## Background

Predictit no longer has probabilities by states, but Smarkets, Betfair, and Polymarket do. The Betfair and Polymarket probabilities sum to 100, but the Smarkets probabilities do not. For Smarkets, the following was done. Let Di be the Smarkets probabiity that the Democrats win state i, and let Ri be the Smarkets probability that the Repubicans win state i. The Democratic probability was then taken to be Di/(Di + Ri).There are 8 states in play for the 2024 presidential election. Table 1 lists in alphabetic order the states assumed to go Democratic, the 8 swing states, and in alphabetic order the states assumed to go Republican. The swing states are ranked by the Smarkets probability for the Democrats. The Betfair probabilities are in parentheses, and the Polymarket probabilities are in brackets. The following is a discussion of the data.

## Data collected from Smarkets, (Betfair), and [Polymarket] at 5pm EST on September 24, 2024

The 8 swing states are:

state
| prob
| votes
| sumvotes
| |

Michigan | 65.0 (66) [68] | 15 | 241 | |

Wisconsin | 62.3 (63) [58] | 10 | 251 | |

Pennsylvania | 54.3 (53) [52] | 19 | 270 | pivot |

Nevada | 51.6 (53) [51] | 6 | ||

Georgia | 41.7 (39) [38] | 16 | ||

North Carolina | 40.9 (43) [44] | 16 | ||

Arizona | 39.4 (37) [37] | 11 | ||

Florida | 12.2 (13) [15] | 30 | ||

52.3, (53.6), [51.0] = Smarkets, (Betfair), [Polymarket] market probability that the Democrats win the presidential election.

"sumvotes" is the sum of the electoral votes of all the states ranked above the state plus the state's vote. (See Table 1.) 270 votes are needed to win. You can see that Pennsylvania is the pivot state. If the Democrats take Pennsylvania and all the states ranked above it, they get 270 votes (assuming 1 vote from Nebraska). Of the states ranked below Pennsylvania, the Democrats could also win by not taking Pennsylvania, but, say, taking Nevada and Georgia. This would, of course, violate the ranking assumption.

According to the ranking assumption, the probability that the Democrats get a majority in the electoral college is the probability that they win the pivot state, Pennsylvania, which is 54.3 for Smarkets, 53 for Betfair, and 52 for Polymarket.

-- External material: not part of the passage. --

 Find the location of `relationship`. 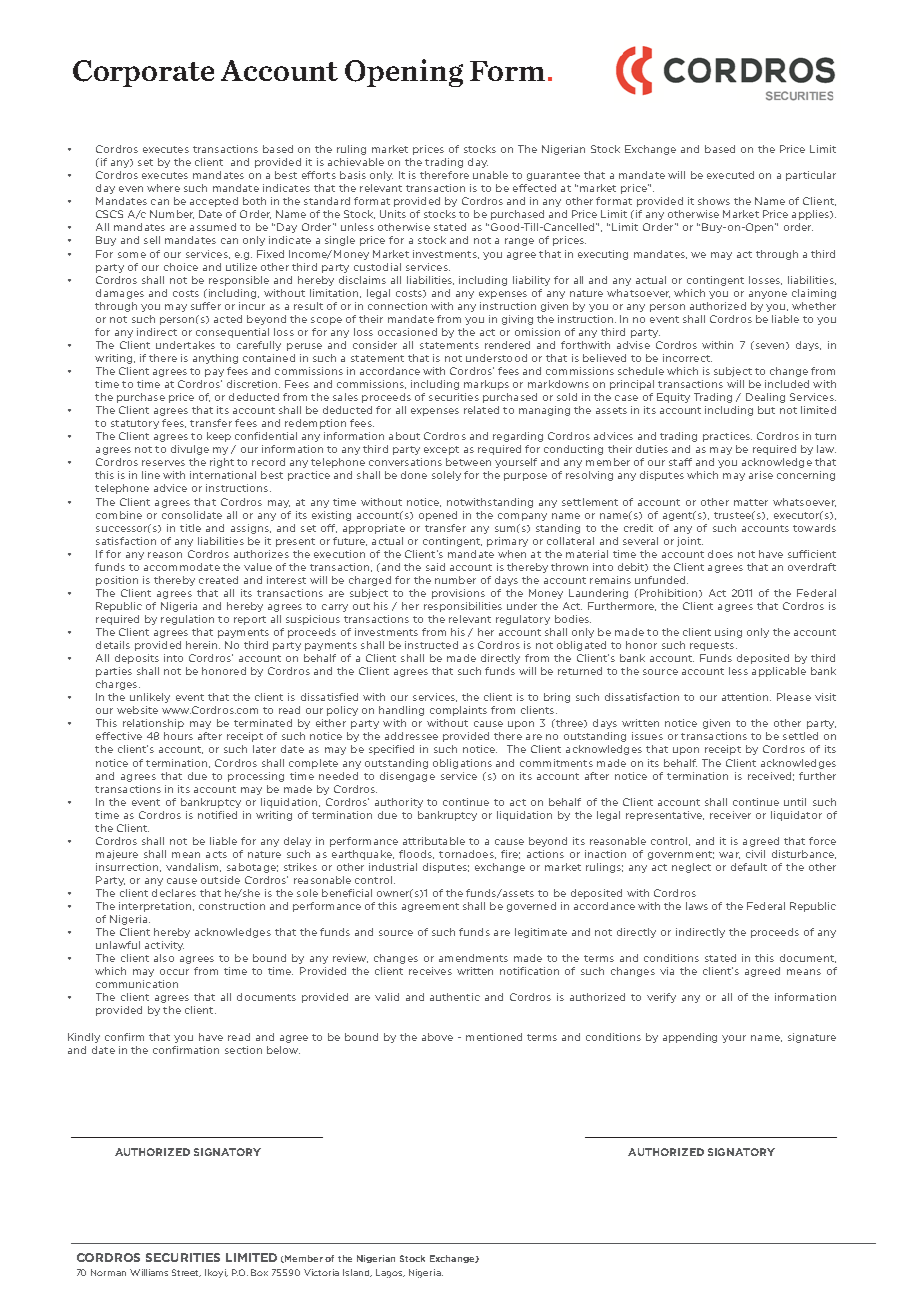

relationship is located at coordinates (153, 724).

The market probability that the Democrats win the presidential election (in the electoral college) is 52.3 for Smarkets, slightly lower than 54.3. For Betfair the two numbers are 53.6 and 53. For Polymarket the two numbers are 51.0 and 52. It is thus roughly the case that the behavior of the market participants is consistent with their using the ranking assumption.

## Data collected from Smarkets and Betfair at 5pm EST on September 11, 2024

The 8 swing states are:

state
| prob
| votes
| sumvotes
| |

Michigan | 60.2 (61) | 15 | 241 | |

Wisconsin | 60.1 (60) | 10 | 251 | |

Nevada | 50.6 (52) | 6 | 257 | |

Pennsylvania | 49.5 (51) | 19 | 276 | pivot |

Georgia | 42.0 (40) | 16 | ||

Arizona | 39.2 (42) | 11 | ||

North Carolina | 35.0 (42) | 16 | ||

Florida | 11.9 (15) | 30 | ||

52.3 (51.4) = Smarkets (Betfair) market probability that the Democrats win the presidential election.

"sumvotes" is the sum of the electoral votes of all the states ranked above the state plus the state's vote. (See Table 1.) 270 votes are needed to win. You can see that Pennsylvania is the pivot state. If the Democrats take Pennsylvania and all the states ranked above it, they get 276 votes. Of the states ranked below Pennsylvania, the Democrats could also win by not taking Pennsylvania, but, say, taking Georgia. This would, of course, violate the ranking assumption.

According to the ranking assumption, the probability that the Democrats get a majority in the electoral college is the probability that they win the pivot state, Pennsylvania, which is 49.5 for Smarkets and 51 for Betfair. The market probability that the Democrats win the presidential election (in the electoral college) is 52.3 for Smarkets, higher than 49.5. For Betfair the two numbers are 51.4 and 51. The Betfair numbers are thus consistent with the market participants using the ranking assumption, but not Smarkets.